Recorded data
◆ ◆ ◆ ◆

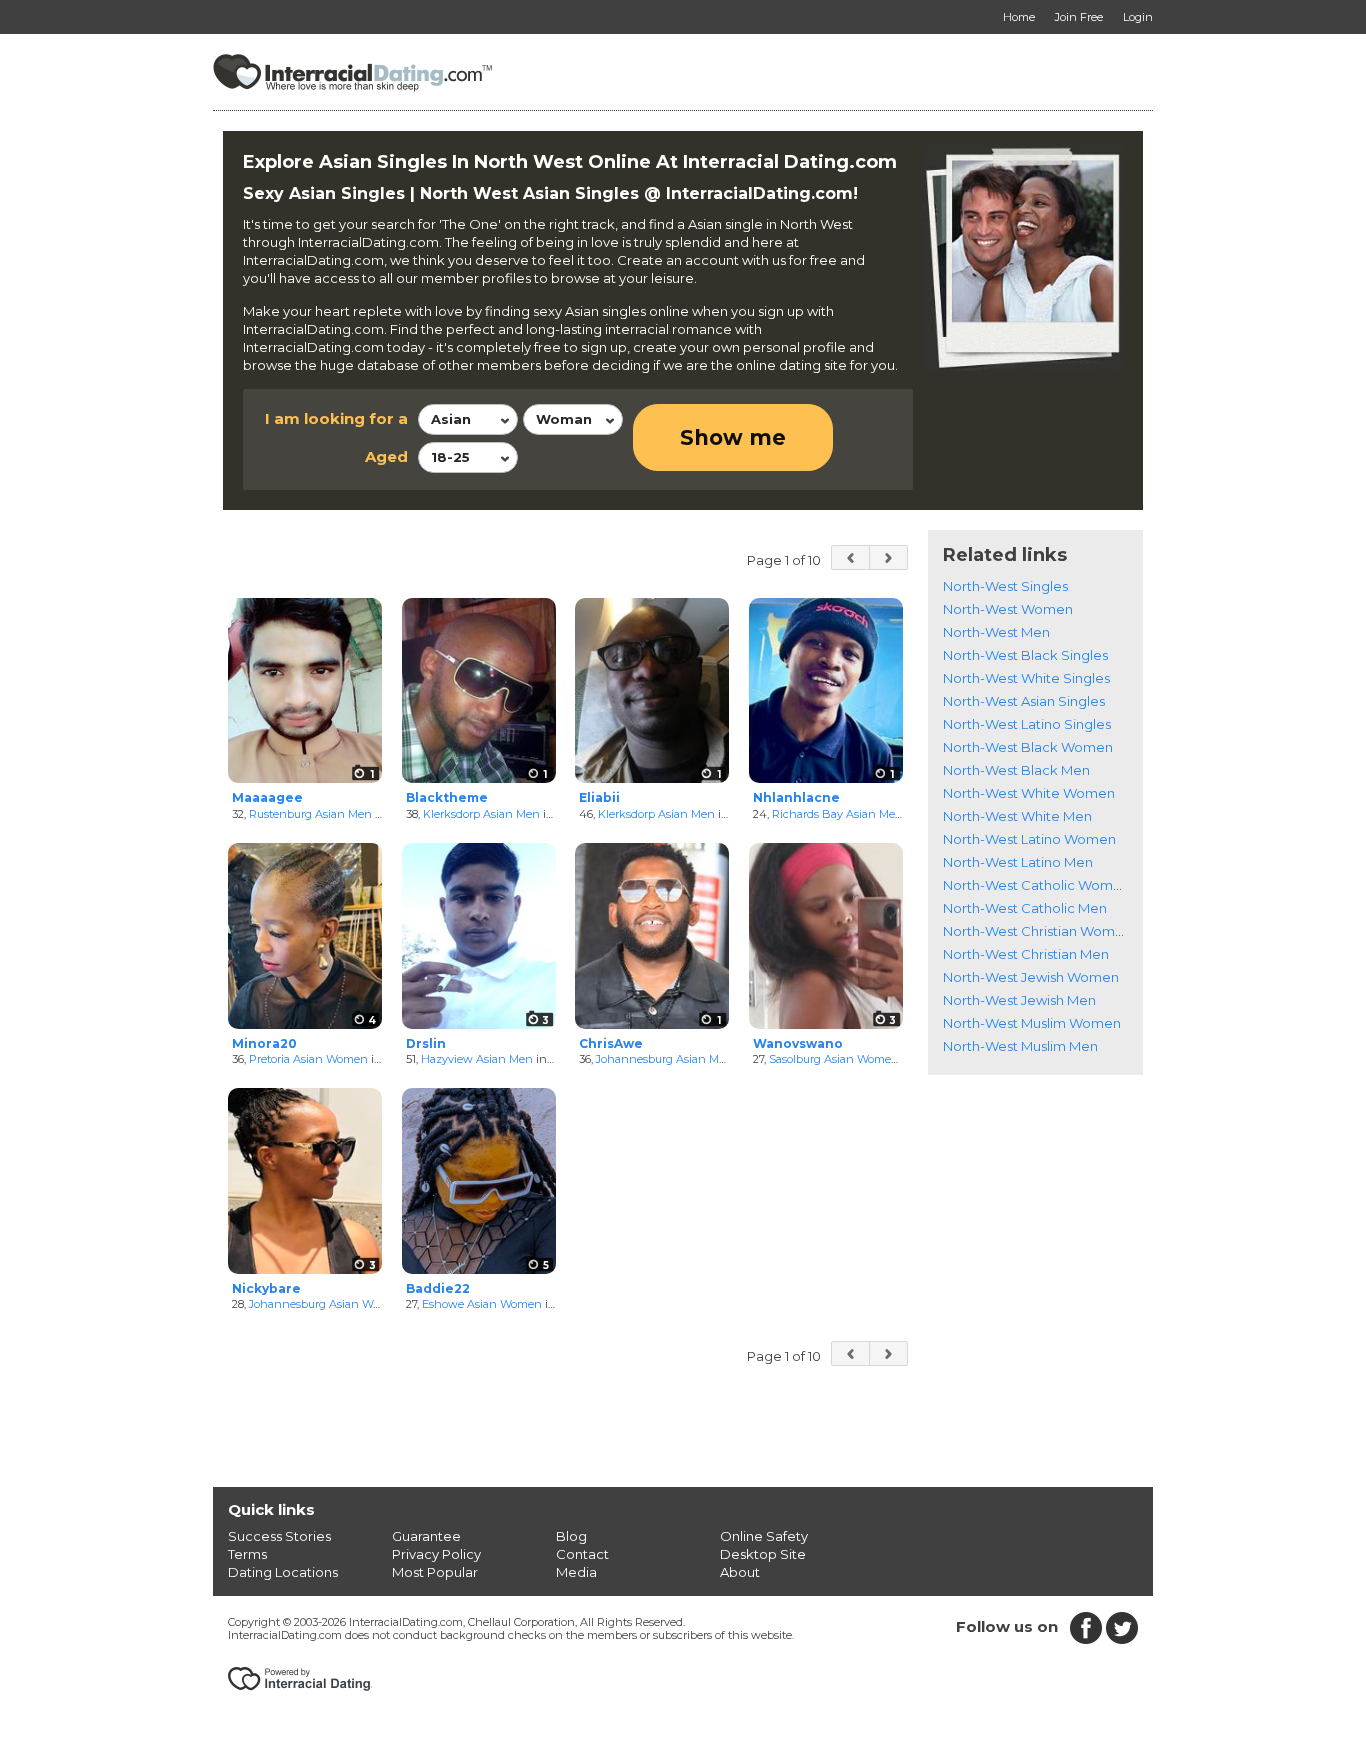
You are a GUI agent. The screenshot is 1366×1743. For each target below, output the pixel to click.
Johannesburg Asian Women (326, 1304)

◆ ◆ ◆ ◆

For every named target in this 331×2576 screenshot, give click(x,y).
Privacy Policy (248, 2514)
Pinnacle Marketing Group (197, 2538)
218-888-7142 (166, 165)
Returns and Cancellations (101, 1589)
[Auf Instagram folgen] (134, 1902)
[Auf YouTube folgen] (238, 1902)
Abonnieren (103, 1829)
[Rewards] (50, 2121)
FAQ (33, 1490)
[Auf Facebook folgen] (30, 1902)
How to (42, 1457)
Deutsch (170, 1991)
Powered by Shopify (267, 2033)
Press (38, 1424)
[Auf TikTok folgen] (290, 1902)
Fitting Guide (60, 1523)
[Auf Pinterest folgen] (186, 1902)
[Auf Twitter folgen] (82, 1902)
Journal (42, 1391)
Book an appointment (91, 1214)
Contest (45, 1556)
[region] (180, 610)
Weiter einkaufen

◆ ◆ ◆ ◆

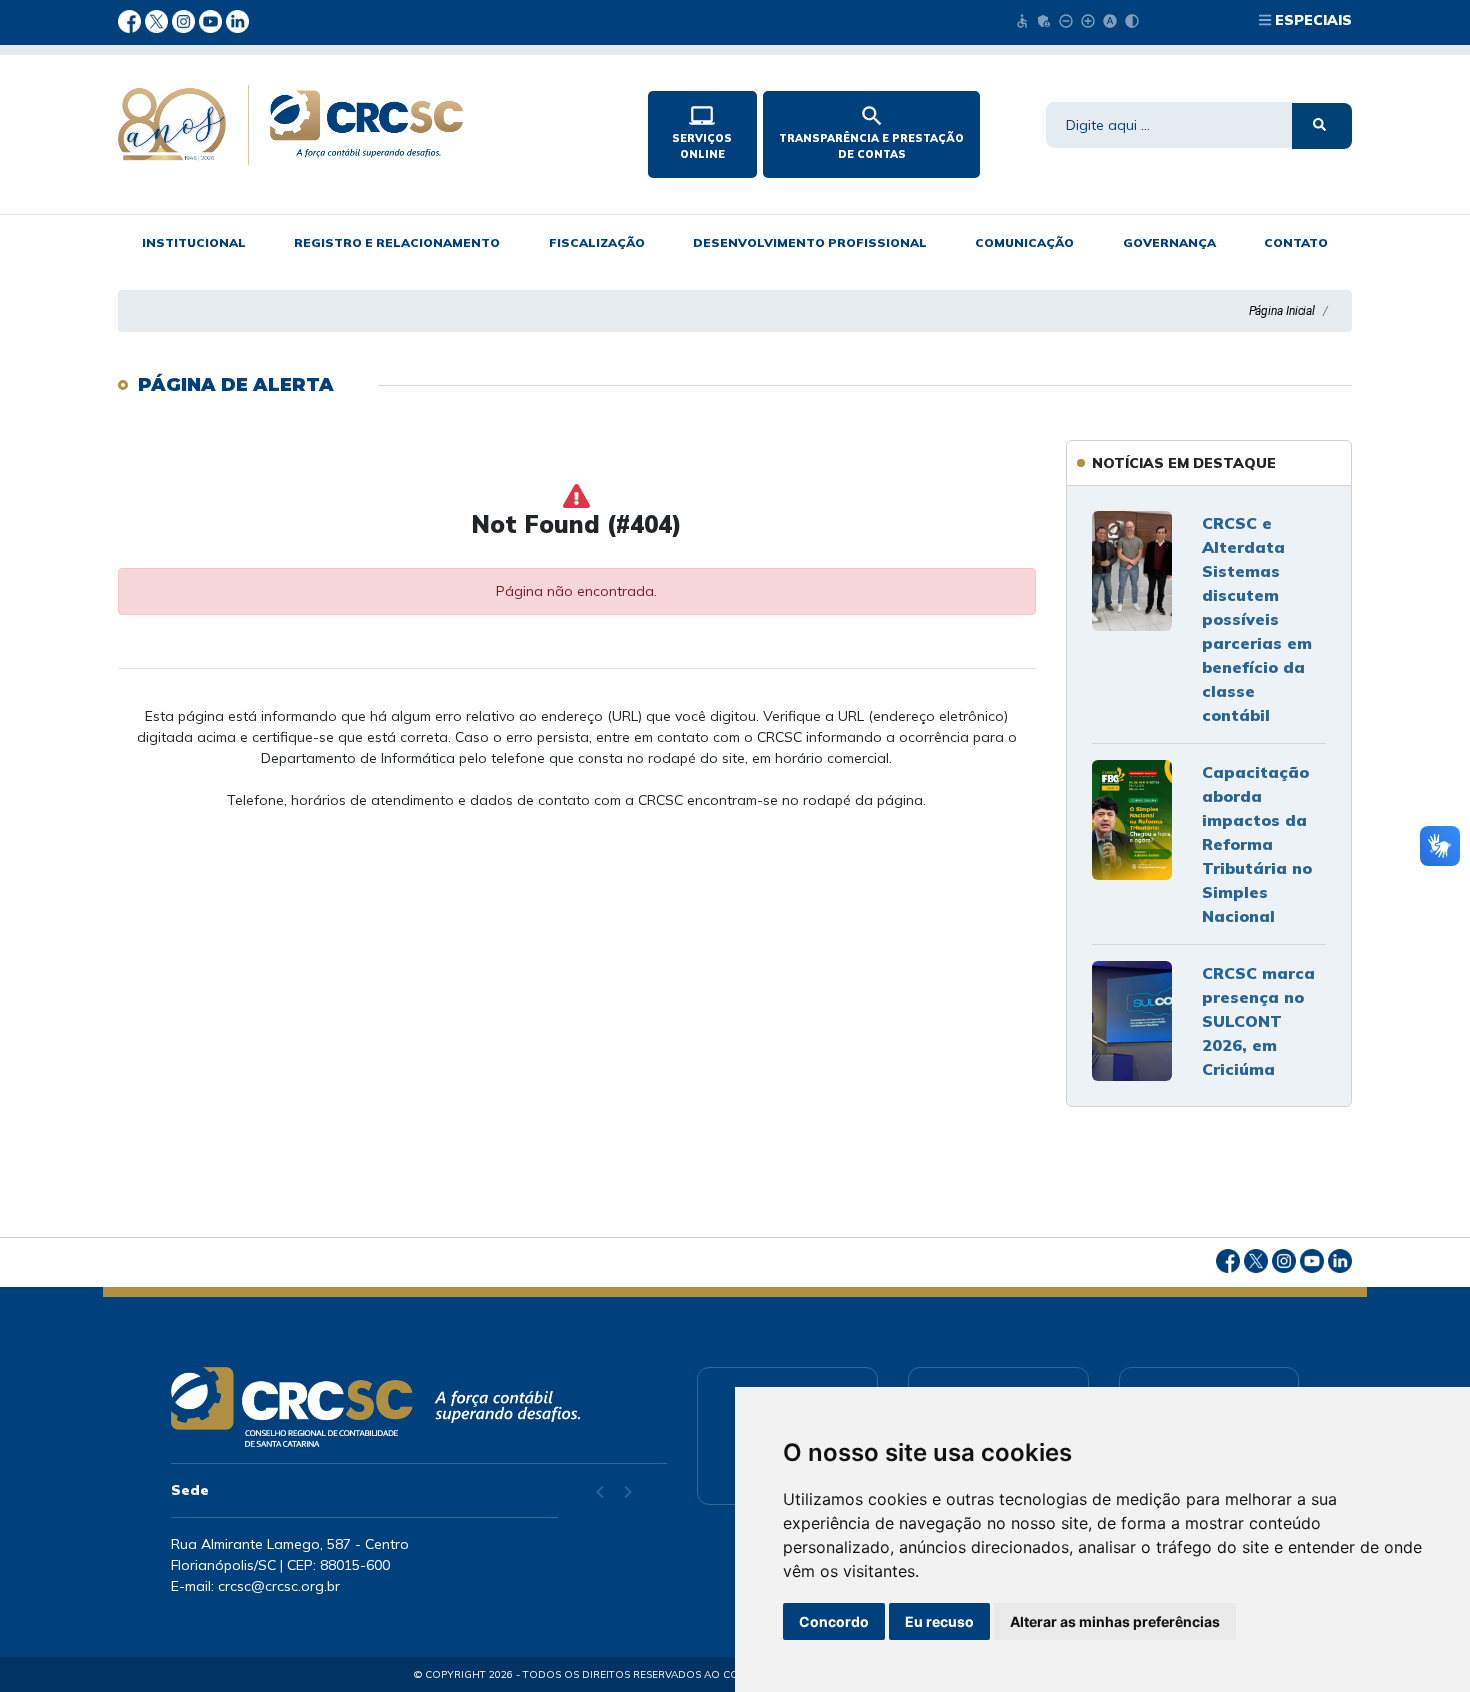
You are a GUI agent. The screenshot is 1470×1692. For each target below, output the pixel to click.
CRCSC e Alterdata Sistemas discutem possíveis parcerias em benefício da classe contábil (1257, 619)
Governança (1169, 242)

◆ ◆ ◆ ◆

Exercise directions
Your task is to retype the entries verbatim, starting with the line that holds "You are a GUI agent. The screenshot is 1366×1743." and stopping after the line that holds "Johannesburg Asian Women (326, 1304)".

Worked solution
You are a GUI agent. The screenshot is 1366×1743. For each target below, output the pixel to click.
Johannesburg Asian Women (326, 1304)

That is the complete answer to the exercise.